CASSPrs who maintain custody (either themselves or via third parties) of crypto assets on behalf of consumers will be required to comply with the following proposed obligations, which are designed to afford customers necessary custodial protections without restricting custodians to specific technology or prescribed requirements that evolve over time:
- holding assets on trust for the consumer;
- ensuring that consumers' assets are appropriately segregated;
- maintain minimum financial requirements including capital requirements;
- ensuring that the custodian of private keys has the requisite expertise and infrastructure;
- private keys used to access the consumer's crypto assets must be generated and stored in a way that minimises the risk of loss and unauthorised access;
- adopt signing approaches that minimise "single point of failure" risk;
- robust cyber and physical security practices;
- independent verification of cybersecurity practices;
- processes for redress and compensation in the event that crypto assets held in custody are lost;
- when a third-party custodian is used, that CASSPrs have the appropriate competencies to assess the custodian's compliance necessary requirements; and
- any third-party custodians have robust systems and practices for the receipt, validation, review, reporting and execution of instructions from the CASSPr.

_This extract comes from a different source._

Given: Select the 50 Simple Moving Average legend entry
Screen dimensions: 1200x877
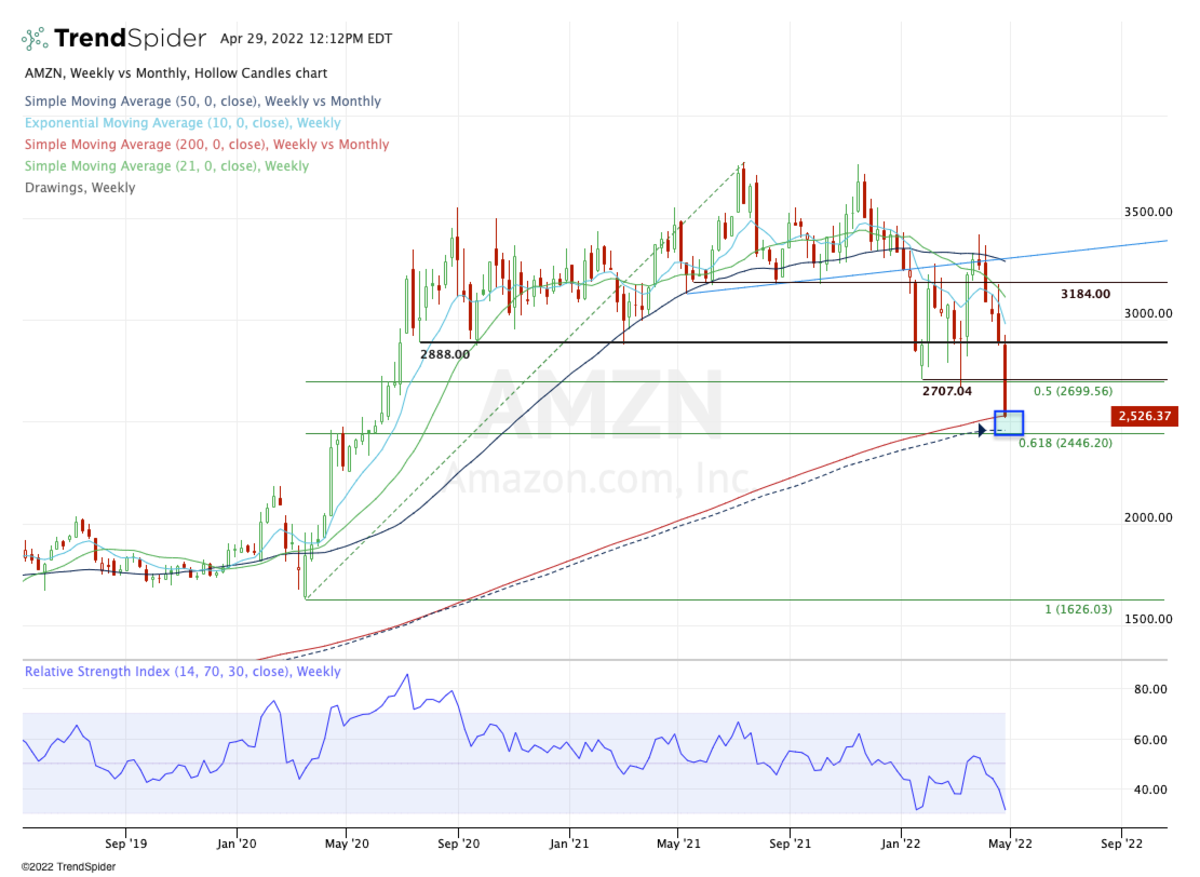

Treasury has also proposed, and is seeking advice on, an alternative option for industry to self-regulate and maintain minimum standards and expectations that are used by crypto custodians. Under this proposal, crypto asset custodians would work collaboratively and self-regulate in accordance to codes or standards that are created by industry.
The Consultation Paper seeks feedback on the various types of crypto assets to inform the token mapping exercise, which is slated to be completed by the end of 2022. It is noted that further consultation on the token mapping exercise will follow.
Treasury has outlined a number of questions and considerations for industry in the Consultation Paper. The closing date for submissions and input on the Consultation Paper is 27 May 2022.
Thanks to Louise Yuen for her contribution to this article.